The earliest existing record of a telescope was a 1608 patent submitted to the government in the Netherlands by Middelburg spectacle maker Hans Lipperhey for a refracting telescope. The actual inventor is unknown but word of it spread through Europe. Galileo heard about it and, in 1609, built his own version, and made his telescopic observations of celestial objects.

The idea that the objective, or light-gathering element, could be a mirror instead of a lens was being investigated soon after the invention of the refracting telescope. The potential advantages of using parabolic mirrors—reduction of spherical aberration and no chromatic aberration—led to many proposed designs and several attempts to build reflecting telescopes. In 1668, Isaac Newton built the first practical reflecting telescope, of a design which now bears his name, the Newtonian reflector. John Dobson invented the Dobsonian telescope in 1956.

The invention of the achromatic lens in 1733 partially corrected color aberrations present in the simple lens and enabled the construction of shorter, more functional refracting telescopes. Reflecting telescopes, though not limited by the color problems seen in refractors, were hampered by the use of fast tarnishing speculum metal mirrors employed during the 18th and early 19th century—a problem alleviated by the introduction of silver coated glass mirrors in 1857, and aluminized mirrors in 1932. The maximum physical size limit for refracting telescopes is about 1 m, dictating that the vast majority of large optical research telescopes built since the turn of the 20th century have been reflectors. The largest reflecting telescopes currently have objectives larger than 10 m, and work is underway on several 30–40m designs.

The 20th century also saw the development of telescopes that worked in a wide range of wavelengths from radio to gamma-rays. The first purpose-built radio telescope went into operation in 1937. Since then, a large variety of complex astronomical instruments have been developed.

== In space ==

Since the atmosphere is opaque for most of the electromagnetic spectrum, only a few bands can be observed from the Earth's surface. These bands are visible – near-infrared and a portion of the radio-wave part of the spectrum. For this reason there are no X-ray or far-infrared ground-based telescopes as these have to be observed from orbit. Even if a wavelength is observable from the ground, it might still be advantageous to place a telescope on a satellite due to issues such as clouds, astronomical seeing and light pollution.

The disadvantages of launching a space telescope include cost, size, maintainability and upgradability.
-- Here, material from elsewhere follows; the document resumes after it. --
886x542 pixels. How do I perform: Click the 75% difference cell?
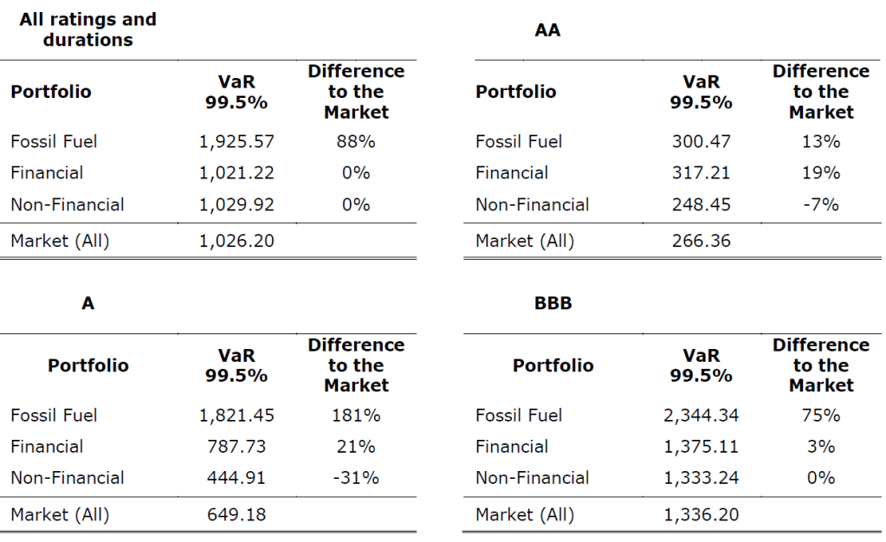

Some examples of space telescopes from NASA are the Hubble Space Telescope that detects visible light, ultraviolet, and near-infrared wavelengths, the Spitzer Space Telescope that detects infrared radiation, and the Kepler Space Telescope that discovered thousands of exoplanets. The latest telescope that was launched was the James Webb Space Telescope on 25 December 2021, in Kourou, French Guiana with an Ariane 5 rocket. The Webb telescope detects infrared light and orbits the L_{2} Lagrange Point of the earth-sun system.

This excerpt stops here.